La basse manœuvre politicienne de classer la France insoumise comme un mouvement « d’extrême gauche » est utilisée pour imputer la responsabilité de la « violence politique » au mouvement de Mélenchon. Double calomnie, car l’extrême gauche révolutionnaire, à laquelle nous appartenons, est porteuse de combats collectifs et émancipateurs contre la violence de cette société capitaliste. La violence politique, verbale ou physique, raciste et anti-pauvres qui rend l’atmosphère irrespirable vient de l’extrême droite ! Le gouvernement jette de l’huile sur le feu : en traitant d’antisémites tous ceux qui marquent leur solidarité avec le peuple palestinien, comme Macron l’a encore fait sur Radio J dimanche dernier, il rend respectable l’extrême droite française dont, malgré les discours hypocrites, la haine des Juifs n’a d’égal que sa haine des musulmans ou supposés tels. En reprenant tout ou partie du programme de Le Pen contre les immigrés et contre la gauche, le gouvernement encourage les groupuscules violents satellites du RN.

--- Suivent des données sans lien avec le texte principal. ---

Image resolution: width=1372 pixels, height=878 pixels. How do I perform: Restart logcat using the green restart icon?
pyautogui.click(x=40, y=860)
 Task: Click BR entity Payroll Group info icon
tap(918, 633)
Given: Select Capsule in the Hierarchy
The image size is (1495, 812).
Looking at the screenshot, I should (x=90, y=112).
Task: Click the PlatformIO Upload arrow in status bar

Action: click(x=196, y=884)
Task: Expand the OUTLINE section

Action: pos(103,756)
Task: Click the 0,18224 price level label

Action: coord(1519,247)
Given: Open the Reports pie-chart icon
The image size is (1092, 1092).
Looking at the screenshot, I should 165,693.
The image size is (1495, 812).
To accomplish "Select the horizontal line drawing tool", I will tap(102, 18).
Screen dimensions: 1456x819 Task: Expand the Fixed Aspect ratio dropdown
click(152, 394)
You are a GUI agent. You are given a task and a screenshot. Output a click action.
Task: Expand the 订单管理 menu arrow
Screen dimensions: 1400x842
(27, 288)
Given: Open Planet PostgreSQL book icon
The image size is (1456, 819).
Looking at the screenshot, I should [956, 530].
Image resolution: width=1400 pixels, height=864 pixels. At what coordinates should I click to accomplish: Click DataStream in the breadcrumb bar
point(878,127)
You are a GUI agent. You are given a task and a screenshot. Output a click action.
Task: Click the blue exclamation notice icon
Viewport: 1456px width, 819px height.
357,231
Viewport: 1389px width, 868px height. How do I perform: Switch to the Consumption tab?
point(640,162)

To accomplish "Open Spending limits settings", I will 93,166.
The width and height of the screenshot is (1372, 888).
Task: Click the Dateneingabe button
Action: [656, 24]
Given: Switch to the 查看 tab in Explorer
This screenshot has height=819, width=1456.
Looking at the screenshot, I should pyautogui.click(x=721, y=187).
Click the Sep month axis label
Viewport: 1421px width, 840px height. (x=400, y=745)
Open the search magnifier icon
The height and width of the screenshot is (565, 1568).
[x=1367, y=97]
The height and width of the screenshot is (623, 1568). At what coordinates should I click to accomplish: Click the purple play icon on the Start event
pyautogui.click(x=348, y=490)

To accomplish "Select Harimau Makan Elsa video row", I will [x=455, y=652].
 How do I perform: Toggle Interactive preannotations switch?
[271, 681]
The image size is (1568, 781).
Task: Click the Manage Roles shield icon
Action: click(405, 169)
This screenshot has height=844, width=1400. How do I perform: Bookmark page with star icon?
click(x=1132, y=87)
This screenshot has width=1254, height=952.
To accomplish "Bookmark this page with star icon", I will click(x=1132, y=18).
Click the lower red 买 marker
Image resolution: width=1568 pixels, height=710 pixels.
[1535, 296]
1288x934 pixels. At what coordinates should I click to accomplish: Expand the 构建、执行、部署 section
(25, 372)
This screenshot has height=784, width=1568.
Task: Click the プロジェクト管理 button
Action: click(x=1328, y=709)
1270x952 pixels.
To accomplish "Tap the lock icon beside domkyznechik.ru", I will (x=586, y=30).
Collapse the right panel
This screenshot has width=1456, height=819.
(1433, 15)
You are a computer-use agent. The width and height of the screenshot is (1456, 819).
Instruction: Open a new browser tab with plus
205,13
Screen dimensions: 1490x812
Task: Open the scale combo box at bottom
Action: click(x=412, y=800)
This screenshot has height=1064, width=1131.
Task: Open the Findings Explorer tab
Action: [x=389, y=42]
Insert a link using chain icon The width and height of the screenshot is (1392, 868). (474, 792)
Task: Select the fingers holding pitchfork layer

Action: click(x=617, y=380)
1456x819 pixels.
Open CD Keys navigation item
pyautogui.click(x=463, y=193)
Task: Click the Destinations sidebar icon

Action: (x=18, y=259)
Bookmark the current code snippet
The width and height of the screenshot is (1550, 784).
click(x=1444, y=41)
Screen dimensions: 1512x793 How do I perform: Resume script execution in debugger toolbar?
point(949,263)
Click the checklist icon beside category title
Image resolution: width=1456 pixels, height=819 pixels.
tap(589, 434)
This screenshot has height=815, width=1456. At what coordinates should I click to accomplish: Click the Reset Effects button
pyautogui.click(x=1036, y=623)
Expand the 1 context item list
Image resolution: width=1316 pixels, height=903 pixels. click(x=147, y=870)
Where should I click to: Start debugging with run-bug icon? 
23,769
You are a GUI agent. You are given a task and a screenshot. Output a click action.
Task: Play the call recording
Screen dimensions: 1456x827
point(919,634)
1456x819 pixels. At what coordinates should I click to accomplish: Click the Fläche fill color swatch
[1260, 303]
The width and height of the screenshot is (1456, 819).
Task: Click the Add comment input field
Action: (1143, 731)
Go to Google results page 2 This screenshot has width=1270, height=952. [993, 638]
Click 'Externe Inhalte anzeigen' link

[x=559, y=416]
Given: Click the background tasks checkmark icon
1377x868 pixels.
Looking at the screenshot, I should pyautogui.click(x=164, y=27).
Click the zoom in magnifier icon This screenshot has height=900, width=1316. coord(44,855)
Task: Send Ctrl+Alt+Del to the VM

Face aux intimidations et aux violences de l’extrême droite, union des travailleurs et réponse de classe
Il n’est pas étonnant que devant tant de bienveillance, des bandes fascistes se sentent pousser des ailes. Depuis jeudi, elles sortent du bois pour attaquer des locaux de la France insoumise ou de syndicats à Paris, Lyon, Lille, Metz, Rouen, Castres, Bordeaux, Toulouse ou encore Montpellier. Nous adressons tout notre soutien aux camarades de la FI qui subissent un torrent d’injures et de calomnies de la part du gouvernement et une escalade de violence de la part de l’extrême droite. L’objectif est pour l’instant d’intimider, mais les groupuscules violents pourraient aller plus loin encore. Il ne faut pas les laisser faire. Il faut protéger de manière unitaire les locaux et les réunions publiques organisées par les partis de gauche et les syndicats. Les militants du NPA-Révolutionnaires participeront à tous les cadres qui permettent de se défendre contre la peste brune. L’extrême droite prospère sur le terreau de l’offensive patronale qui prend un tour nationaliste et militariste. Elle prospère sur 40 ans de politiques antisociales, menées par des gouvernements de droite comme de gauche. Une riposte du monde du travail serait à même de la faire reculer durablement : la démagogie raciste et les groupuscules violents ne sont rien face à des travailleurs et des travailleuses en lutte, à leur nombre, leur détermination et leur organisation collective.